For one particular production, the volunteer lighting designer was also a
professional lighting designer for Francophone theater, and was with the
touring version of the French Language "Lion King" production. He explained to
me that he was volunteering with our group because he wanted an opportunity to
practice his English.

I got drafted in to be his assistant [0], and we talked a bit about what the
world is like for professional theater company members in the French-language
world.

One striking thing he told me was that there was a rule that regardless of how
different places in the world might speak French on the street or elsewhere in
their lives, when it came to how French was spoken on the stage, they insisted
that it must be the official Parisian style as regulated by Le Académie
française.

So, here was a Belgian, who spoke French in the Bruxellois style, but he was
also able to speak it in the Parisian style, and he knew and understood the
difference and why there was a difference. And he could explain it to me, a
"dumb American in Brussels".

[0] Turned out that he was due to travel to Canada shortly for the opening of
the "Lion King" there, and wouldn't be in town for the actual production. So,
I got to learn how to operate a simple analog lighting board.

------
dmreedy
The fantastic featured bit on the accenting aside, in the full video he breaks
down a possible model for the way Shakespeare played with iambic pentameter.
He turns it almost in to sheet music; you know the time signature by way of
the meter, and any difference between the expected notes (syllables) and
actual notes are almost as on to rests; pauses in the music that the actors
may fill with other means of communication.

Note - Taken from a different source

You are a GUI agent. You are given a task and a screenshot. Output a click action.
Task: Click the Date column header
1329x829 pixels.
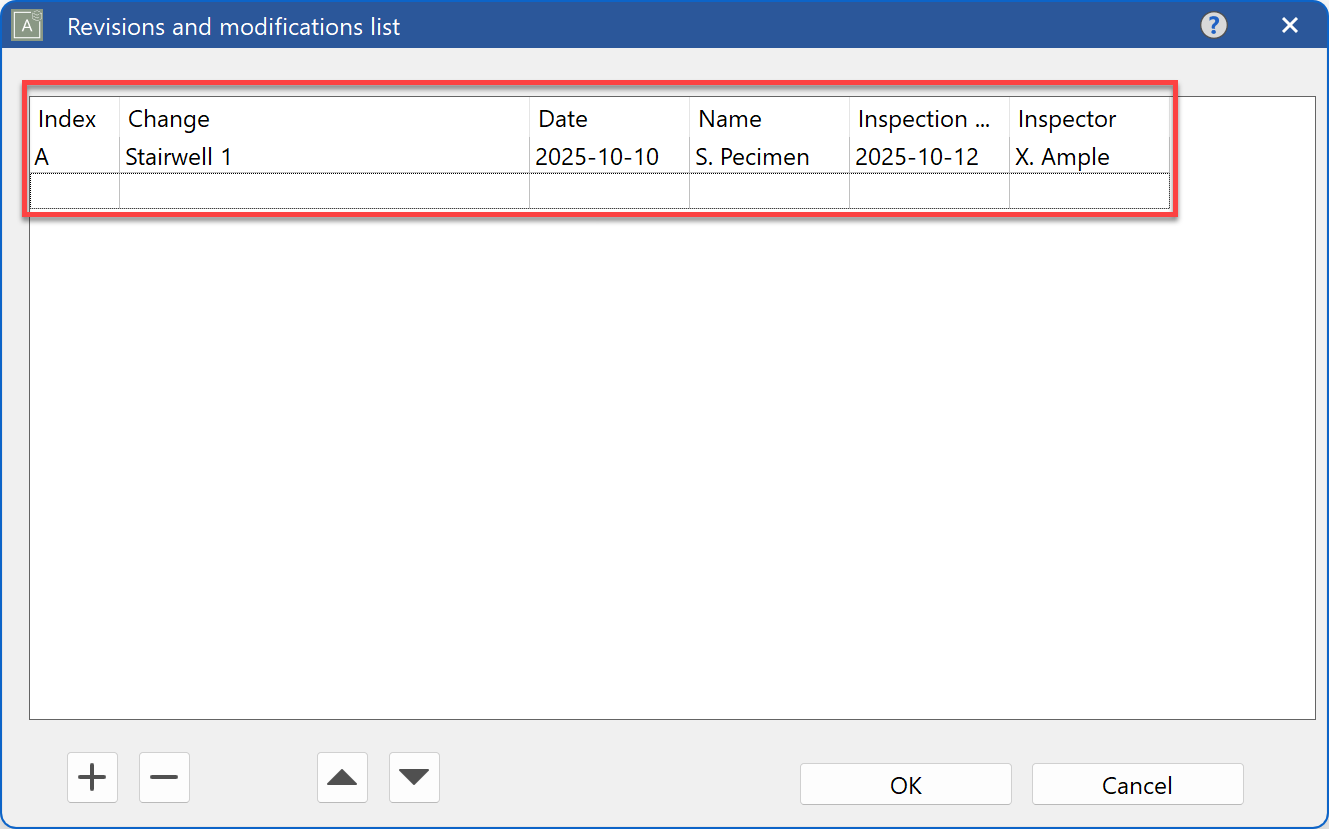coord(608,119)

But fascinatingly, _instructed_
pauses, communicated by the _writer_ , rather than the director or the actor.
I find this absolutely fascinating; the amount of extra information and nuance
and immense complexity that a few simple rules and constraints over a system
can generate. If we take this model to be true, suddenly the communication
becomes that much clearer, and that much more concise, both between the writer
and his players, and the players and their audience, and the by proxy again
the writer.

What an excellent presentation.

------
craftyguy
Since he obviously existed before audio recording technology, how do we know
this is the accent of Shakespeare's time? Did someone from that era write down
some phonetic pronunciations of their words, or was some technique used to
arrive at this conclusion?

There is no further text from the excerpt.